By now Cici has found her passport and lost her trackpants as she
demands Julio shut the door and give her a sweet going-away present.
Their coupling is a self-parody. The mother appears at the door.
Cici throws Julio off the bed but he comes up smiling, passport
in hand.
We
move to the airport where the boys and girls are saying farewell.
Tenoch confesses to Julio that he "can't stand this goodbye
bullshit. Why don't they just go?" Meanwhile, the girls express
their own desire to get to Europe already, albeit with more finesse.
Ana's father appears. The narrator confides that he is a journalist
who has begun dabbling in politics with Mexico's main opposition
party. The father likes Tenoch but calls him the "preppie"
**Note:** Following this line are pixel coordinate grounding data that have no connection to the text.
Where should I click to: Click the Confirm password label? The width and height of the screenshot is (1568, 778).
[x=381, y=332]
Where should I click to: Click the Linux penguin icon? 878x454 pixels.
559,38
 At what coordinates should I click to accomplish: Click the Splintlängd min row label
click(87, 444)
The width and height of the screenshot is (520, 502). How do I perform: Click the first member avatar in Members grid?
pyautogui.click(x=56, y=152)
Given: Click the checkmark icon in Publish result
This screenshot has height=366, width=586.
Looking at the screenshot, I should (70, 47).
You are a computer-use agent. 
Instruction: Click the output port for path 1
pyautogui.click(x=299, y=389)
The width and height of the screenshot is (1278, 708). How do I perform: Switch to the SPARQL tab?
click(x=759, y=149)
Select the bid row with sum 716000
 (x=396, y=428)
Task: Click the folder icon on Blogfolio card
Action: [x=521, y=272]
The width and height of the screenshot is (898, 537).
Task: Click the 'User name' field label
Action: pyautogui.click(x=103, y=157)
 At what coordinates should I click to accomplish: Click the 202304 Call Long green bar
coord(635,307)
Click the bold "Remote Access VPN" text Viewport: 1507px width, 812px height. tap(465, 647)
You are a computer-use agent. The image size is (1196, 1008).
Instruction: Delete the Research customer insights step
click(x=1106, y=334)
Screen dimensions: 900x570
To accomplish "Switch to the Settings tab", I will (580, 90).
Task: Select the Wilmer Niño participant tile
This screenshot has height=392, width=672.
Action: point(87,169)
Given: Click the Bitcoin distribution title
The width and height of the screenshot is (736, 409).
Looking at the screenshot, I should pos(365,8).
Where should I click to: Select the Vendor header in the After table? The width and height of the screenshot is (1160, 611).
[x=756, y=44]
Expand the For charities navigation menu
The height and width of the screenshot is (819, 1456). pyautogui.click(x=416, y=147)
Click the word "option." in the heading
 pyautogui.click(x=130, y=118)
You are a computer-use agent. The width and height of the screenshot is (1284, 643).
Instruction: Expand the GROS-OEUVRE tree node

when his daughter isn't around. As we hear this, we see the father
take a call on his cell phone.
The
boys are now left to their own devices. They drive around in Tenoch's
sedan, provided by his father under the condition that he take economics
at university. We join them as Tenoch's luxurious house for a joint
and a few laughs with their stoner guru/dealer/partner-in-crime,
Saba. The narrator reveals that Tenoch's father is some sort of
bigwig in the ruling party. Overcome with patriotic fervor at the
birth of his son, Tenoch was named after an Aztec emperor. Tenoch's
mother arrives home, beautifully coiffed and resplendent in a flowing
pantsuit. She has the air of a new age devotee, a suspicion confirmed
in an aside from the narrator. After chiding the boys for smoking,
she invites Julio to a family wedding that will allegedly be attended
by the president of the country. Tellingly, she cautions Julio that
he must be very well-dressed for the occasion.
It
is at the wedding we meet the film's other crucial character. The
boys quickly get loaded on clandestine cuba libres and start counting
contemptuously the ridiculous number of bodyguards all the guests
have brought with them. While Tenoch's father launches into a purple,
self-serving toast to the president, the boys set their sights on
a beautiful woman enjoying a quiet wine. Their mission is delayed
by Tenoch's cousin, Jano, who tries to caution Tenoch about the
burden of becoming a writer. Quickly tiring of his pretentious bullshit,
the boys conspire to send him packing. Julo knocks a glass of wine
on the bore’s suit. Jano is led away by a fawning aunt. The
boys move in for the kill. They chat up Luisa, telling her about
a glorious beach called Boca de Cielo, Heaven’s Mouth that
they are planning to visit. Does she want to come along?
No
she doesn’t. At least not until she takes a call from her
husband who is at some academic conference. He tearfully confesses
his infidelity. Unable to endure his confession, she hangs up. The
next day she rings Tenoch, asking if the trip is still a go. Taken
by surprise, the boy bullshits her. Sure, we’ll pick you up.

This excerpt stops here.